Medical diagnosis: will brain palpation soon be possible?
08 October 2015
If there is one technique used by the physician to explore the human body during every medical examination in order to make a diagnosis or prescribe further tests, it is palpation (feeling with the fingers or hands during a physical examination).
By its nature, however, the brain cannot be palpated without using a highly invasive procedure (craniotomy, or opening the skull), which is limited to rare cases.
By drawing on seismology, researchers at the Institut Nationale de la sante et de la recherche medicale (Inserm) led by Stéfan Catheline have developed a non-invasive brain imaging method using MRI that provides the same information as physical palpation. Ultimately, it could be used in the early diagnosis of brain tumours or Alzheimer's disease.
Many diseases involve structural changes in tissues, which are reflected in a change in their mechanical properties, such as elasticity. Using the sensitivity of their hands, and their detailed knowledge of the body, physicians, through an examination known as palpation, can assess the size and stiffness of a tumour, the presence of inflamed lymph nodes, or the size and position of the foetus in a pregnant woman.
This palpation has been supplemented or replaced by modern techniques that give the physician an indication of the elasticity of a biological tissue. They are based on the generation and detection of waves that propagate through the body at varying speeds depending on the stiffness of the organs (the stiffer the tissue, the slower the wave propagation, and vice versa).
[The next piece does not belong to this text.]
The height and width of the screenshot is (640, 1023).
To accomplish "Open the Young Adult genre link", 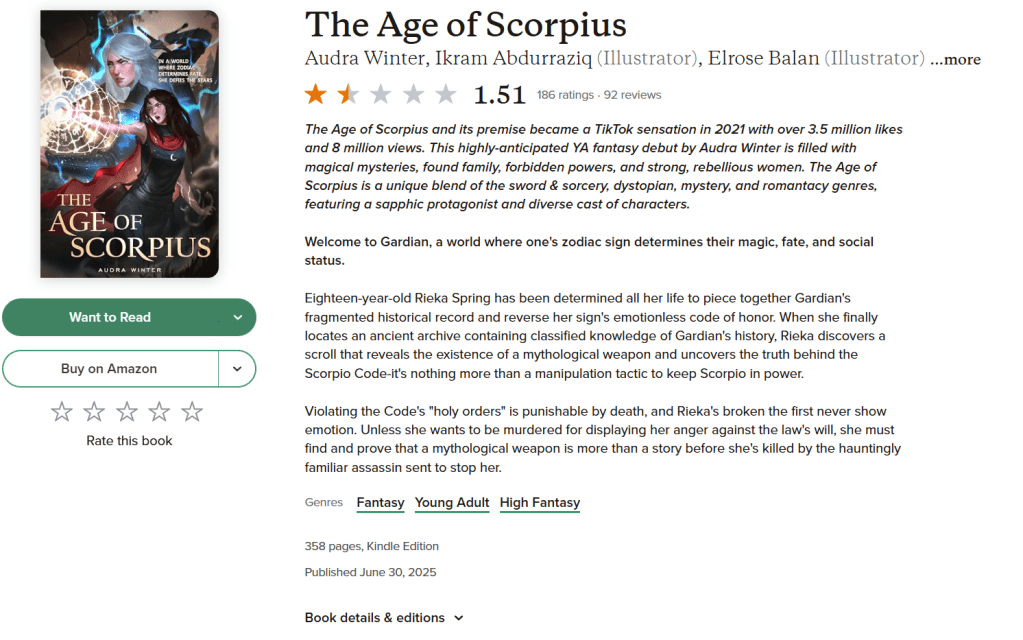I will pyautogui.click(x=452, y=503).
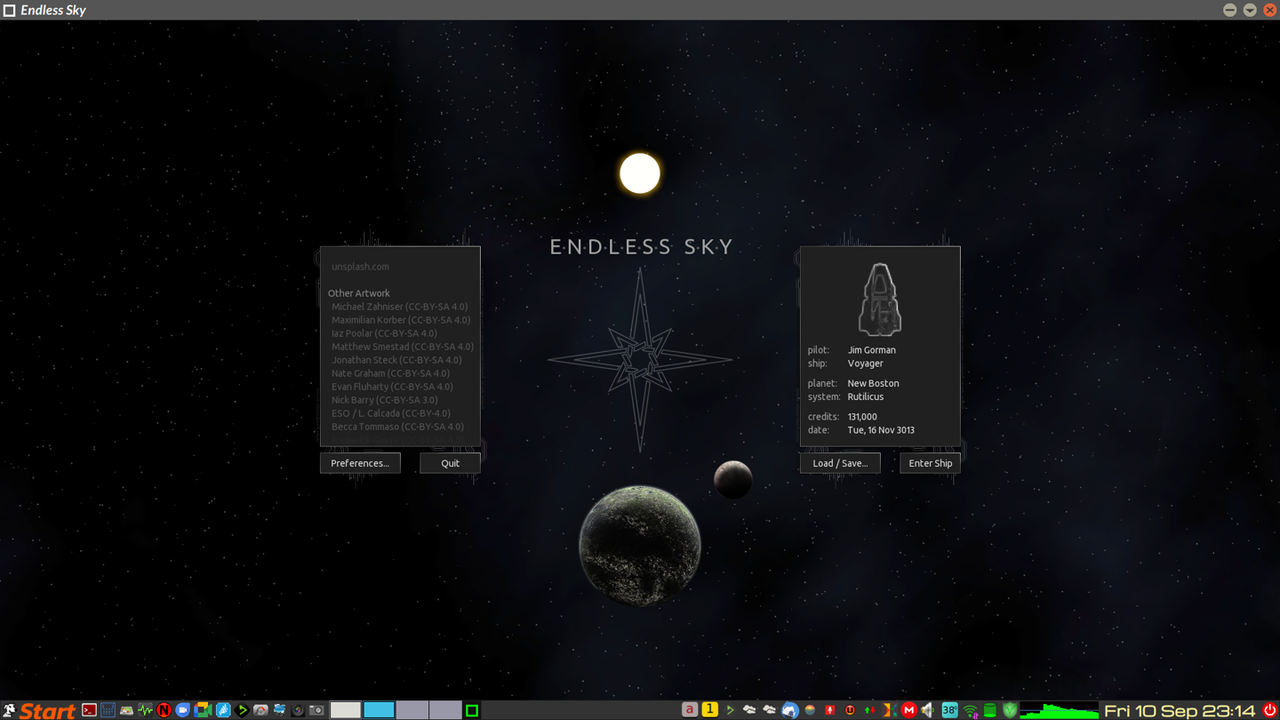Click the Voyager ship portrait

click(x=879, y=297)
However, this method cannot be applied to the brain, which, doubly protected by the cranium and cerebrospinal fluid, is difficult for externally applied waves to access. It is therefore impossible to directly or indirectly palpate the brain, something that greatly complicates the work of neurosurgeons.
On the other hand, the brain is the seat of natural vibrations created by the blood pulsating in the arteries and the circulating cerebrospinal fluid. There remained a significant unprecedented challenge: how to capture this complex field of natural shear waves, and represent it on a computer screen.
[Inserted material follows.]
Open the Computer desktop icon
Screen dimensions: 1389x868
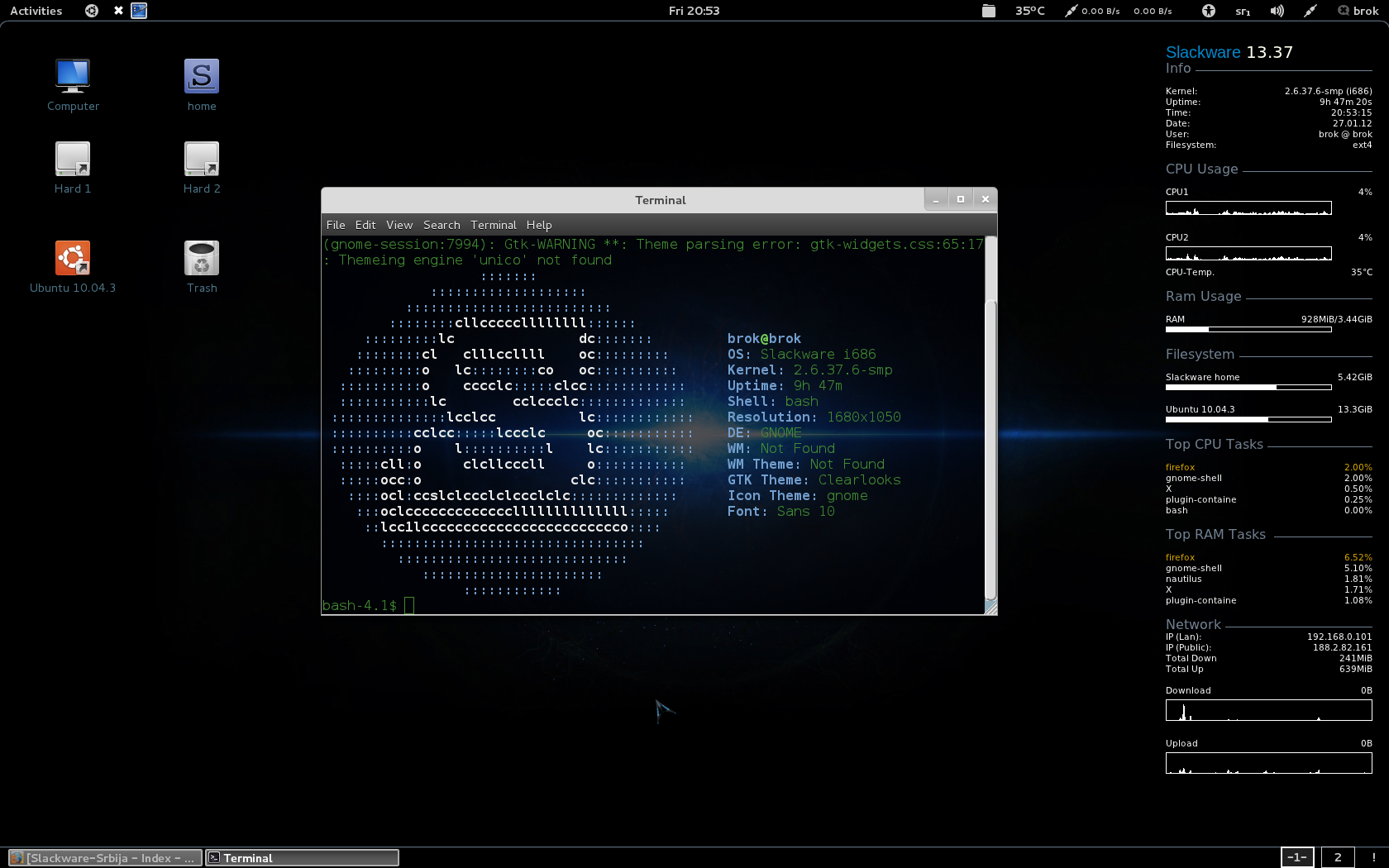pyautogui.click(x=73, y=77)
Using MRI, the Inserm researchers have succeeded in detecting natural shear waves in the brain using computational techniques borrowed from seismologists and known as 'noise correlation'. In this way, the researchers were able to build images of the brain's elasticity.
"If this method can be developed for clinical use, it will be a boon for both the patient and the physician, since making the brain vibrate is quite painful at the moment," says Catheline. "Of course, this method will be complementary to those that already exist, and the future is in a multi-modal medical diagnosis. Alzheimer's disease, epilepsy, multiple sclerosis and hydrocephalus involve changes in the stiffness of the brain tissues. This new technique allows their detection, and could be used to avoid brain biopsies."
The work is published in the journal, Proceedings of the National Academy of Sciences.